WHAT IS NEEDED -> Starting with the line that contains "You are a GUI", repeat exactly every line through the last one in the records below, and leave out the pictures.

RECORDS SHOWN ->
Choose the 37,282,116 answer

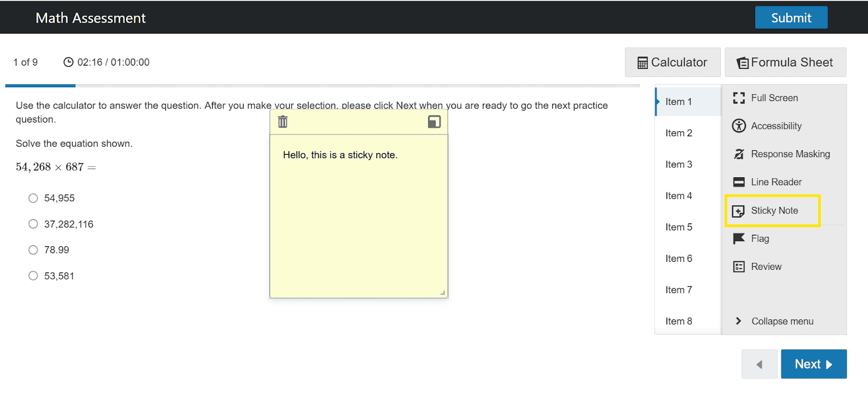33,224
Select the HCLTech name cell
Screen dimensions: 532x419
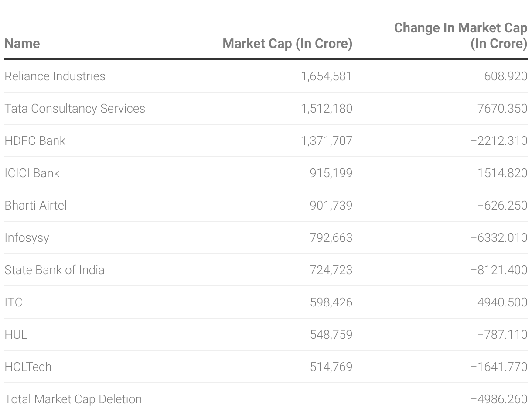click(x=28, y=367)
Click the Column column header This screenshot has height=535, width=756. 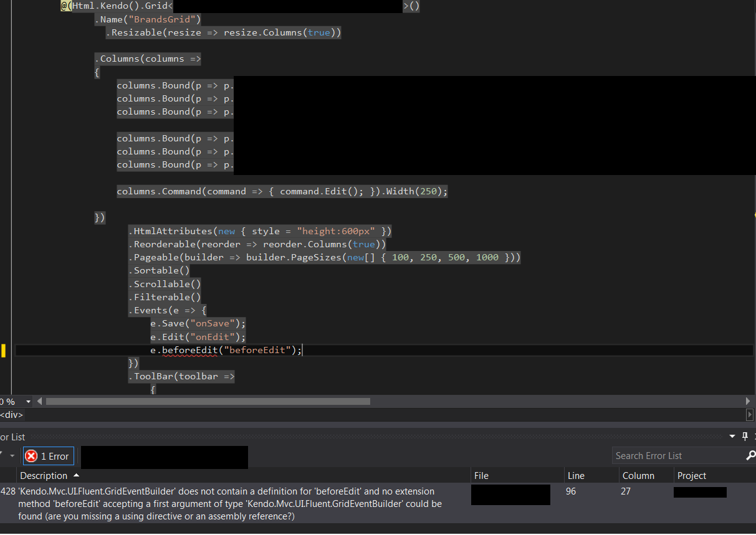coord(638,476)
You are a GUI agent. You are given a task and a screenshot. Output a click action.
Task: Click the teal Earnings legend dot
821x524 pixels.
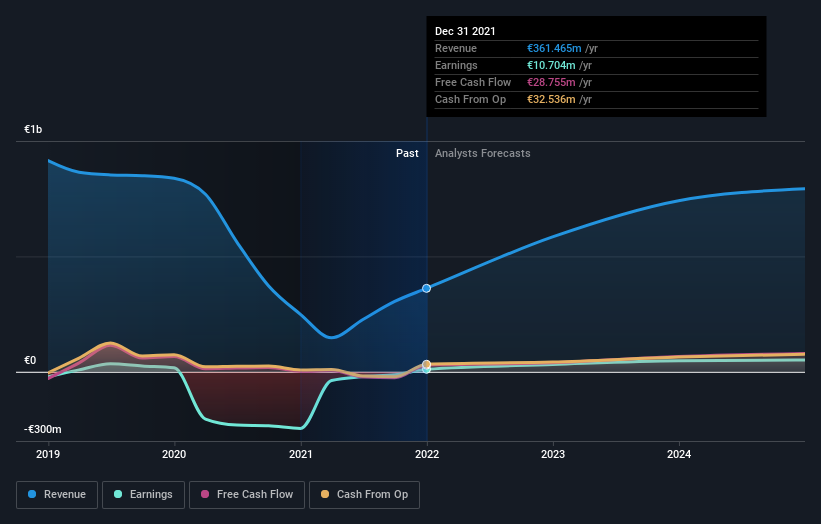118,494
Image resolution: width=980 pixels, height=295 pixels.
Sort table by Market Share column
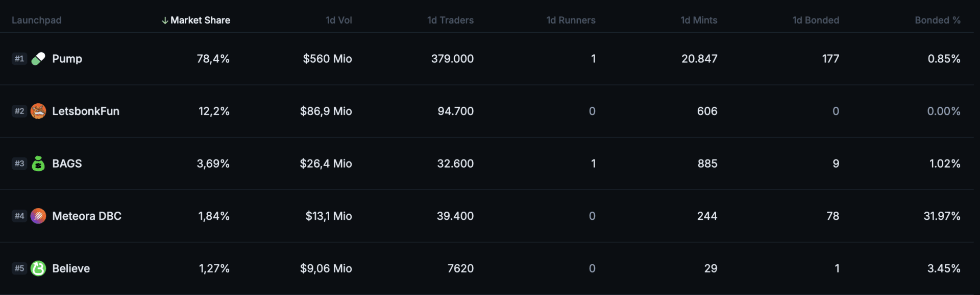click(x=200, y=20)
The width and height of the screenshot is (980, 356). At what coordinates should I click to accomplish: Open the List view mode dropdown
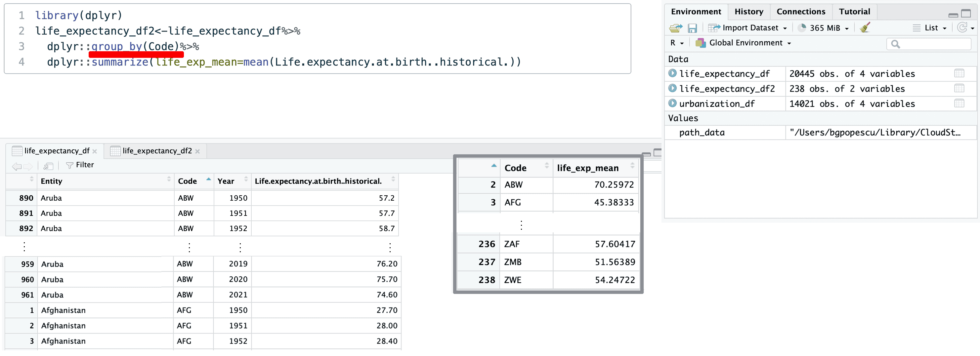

WRITTEN RESPONSE ->
You are a GUI agent. You are given a task and a screenshot. Output a click action.
Task: Click the teal Earnings legend dot
821x524 pixels.
118,494
Image resolution: width=980 pixels, height=295 pixels.
Sort table by Market Share column
click(x=200, y=20)
The width and height of the screenshot is (980, 356). At what coordinates should I click to accomplish: Open the List view mode dropdown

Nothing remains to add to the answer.